Video transcript
Yasna Meldrum (maternal and child health nurse, counsellor): There are a number of options that parents can take up in terms of getting support. They can ring up and actually speak to an organisation themselves – they don’t always need to get a referral from another source, from a maternal and child health nurse or GP. And there are organisations in every state in Australia that are set up to support parents and families that have gone through a miscarriage, a stillbirth or a neonatal death. And they can access telephone support through these organisations. They can access educational seminars that they can go to. There are support groups at some of the hospitals as well, that hold bereavement support groups where parents get together, where there’s an avenue for them to talk about their loss.

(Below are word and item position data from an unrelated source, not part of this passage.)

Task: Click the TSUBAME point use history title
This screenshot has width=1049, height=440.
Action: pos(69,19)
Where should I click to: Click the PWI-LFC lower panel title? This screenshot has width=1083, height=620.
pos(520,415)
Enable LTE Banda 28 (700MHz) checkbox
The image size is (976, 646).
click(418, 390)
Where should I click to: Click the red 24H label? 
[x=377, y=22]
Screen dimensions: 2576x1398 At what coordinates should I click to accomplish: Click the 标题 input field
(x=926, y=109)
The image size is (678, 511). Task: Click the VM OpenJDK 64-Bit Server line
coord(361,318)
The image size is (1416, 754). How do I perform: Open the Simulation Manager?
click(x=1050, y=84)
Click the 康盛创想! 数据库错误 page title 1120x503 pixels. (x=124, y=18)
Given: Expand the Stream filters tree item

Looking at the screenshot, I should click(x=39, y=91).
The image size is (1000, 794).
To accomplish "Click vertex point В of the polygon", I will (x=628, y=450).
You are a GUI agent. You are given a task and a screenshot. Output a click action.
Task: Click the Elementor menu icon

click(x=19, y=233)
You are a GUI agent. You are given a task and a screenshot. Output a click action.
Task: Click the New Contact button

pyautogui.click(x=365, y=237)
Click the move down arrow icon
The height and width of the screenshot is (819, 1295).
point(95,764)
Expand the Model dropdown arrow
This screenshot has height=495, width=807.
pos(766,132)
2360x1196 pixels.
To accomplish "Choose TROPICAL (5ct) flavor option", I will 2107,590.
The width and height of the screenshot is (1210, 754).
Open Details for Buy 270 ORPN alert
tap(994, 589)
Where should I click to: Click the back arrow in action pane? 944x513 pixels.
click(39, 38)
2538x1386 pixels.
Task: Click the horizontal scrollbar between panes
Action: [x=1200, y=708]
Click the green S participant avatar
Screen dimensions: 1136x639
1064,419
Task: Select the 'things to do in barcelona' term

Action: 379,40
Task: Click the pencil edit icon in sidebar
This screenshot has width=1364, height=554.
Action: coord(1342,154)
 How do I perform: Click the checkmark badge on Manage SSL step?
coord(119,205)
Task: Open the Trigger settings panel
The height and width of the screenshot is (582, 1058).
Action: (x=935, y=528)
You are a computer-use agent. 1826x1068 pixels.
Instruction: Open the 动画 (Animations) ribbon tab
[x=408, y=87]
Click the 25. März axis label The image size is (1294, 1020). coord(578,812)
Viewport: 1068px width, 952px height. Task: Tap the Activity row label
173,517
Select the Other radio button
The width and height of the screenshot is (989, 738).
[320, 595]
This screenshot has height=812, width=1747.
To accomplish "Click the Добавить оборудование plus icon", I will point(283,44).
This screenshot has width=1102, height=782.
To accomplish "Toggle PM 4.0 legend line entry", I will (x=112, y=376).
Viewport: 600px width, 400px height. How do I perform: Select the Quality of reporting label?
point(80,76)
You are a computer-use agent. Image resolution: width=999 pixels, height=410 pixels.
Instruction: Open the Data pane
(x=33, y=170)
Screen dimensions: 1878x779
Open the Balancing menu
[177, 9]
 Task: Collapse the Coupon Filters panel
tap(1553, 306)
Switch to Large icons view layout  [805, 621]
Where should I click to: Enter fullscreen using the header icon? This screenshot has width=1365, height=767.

Kelly and Gavin (daughter Alexandra was stillborn)
Kelly: I needed to be speaking with someone, so we were referred to a psychologist. I said to her ‘I'm just so upset. Everybody’s talking about it.’ And she said ‘Well, they are going to talk about it. It’s a very big thing that’s happened,’ and she said ‘Their intentions are to support you.’ And I got a picture of ‘Oh, OK, people talking about you is not a bad thing’. I do remember from seeing her, that was a really lovely thing she said ‘You know, they’re talking about you because they care.’
Simon and Sally (daughter Hope was stillborn)
Sally: I personally just really liked the counsellor I saw. I just think she was a nice person and she was nice to talk to. And maybe that’s what a good counsellor is. I went for probably that first 18 months, and it saw me through the next pregnancy as well, which was a hard thing.
Gavin: We went to one meeting at SIDS [Red Nose, formerly SIDS and Kids]. The counsellor was great, and she just kept on dropping over articles and information and it was just exactly what we needed. She had this great mind for picking out appropriate passages in books and giving them to us, and that was really, really good.
Sally: I spent a lot of time on the internet just googling and reading about other people it had happened to and starting to actually feel less alone and reading about how common it actually was.
Life now
Yasna: The question of conception after a miscarriage or after a stillbirth often comes up with parents. And that’s a very important question, because after miscarriages and stillbirths there are several components that will actually inform whether they want to go and have another baby soon, or whether they want to perhaps wait a while. There’s the actual physical component of actually recovering from the whole birthing experience. And even after a miscarriage there’ll be a period of bleeding, there’ll be a period where, emotionally, the mother may not be ready to get pregnant. So there isn’t a set time. However, we do know that after a stillbirth – when the mother has actually given birth to a baby – the normal time between children would be around 12 months to 2 years between pregnancies. But there is no real given time. If there were complications associated with the birth, that would need to be taken into consideration also. If the mother had multiple miscarriages, that would need to be taken into consideration as well. So I think it’s about looking at the whole picture of what’s happened for that mother, what’s happening in the family, and asking ‘When is the right time for that family to perhaps have another child?’
Sally: From the outside looking in, our family is just crazy, like any other family with young children. It’s loud and busy and… I always said that once we got living kids who came home from the hospital, we’d never complain and never be ungrateful, and just be so glad they were here, and we are. But the kids are still, you know, hard work. And being parents is just tough, with young kids.
Gavin: Our boys, Harry, Archie and Felix, they’re quite factual: they know they’ve had a sister. And Archie – the middle one, he’s just very sensitive – he sort of just refers to it every now and again, you know, unprompted. In the hallway, we’ve got all the birth photos of all the children, and this is just to remind people who visit that we’ve got 4 kids, not 3. And sometimes, out of the blue, they’ll say ‘Wouldn't this be funny if Alexandra was here’.
Kelly: Mmm.
Gavin: And it’s not upsetting for them.
Kelly: No.
Gavin: It’s just factual.
Yasna: The more memories we can create, the more real that baby becomes, in the life of that family, so that in future, when they want to have a conversation about the baby that has died, they can actually talk about that baby by name. And they can include the baby in that conversation.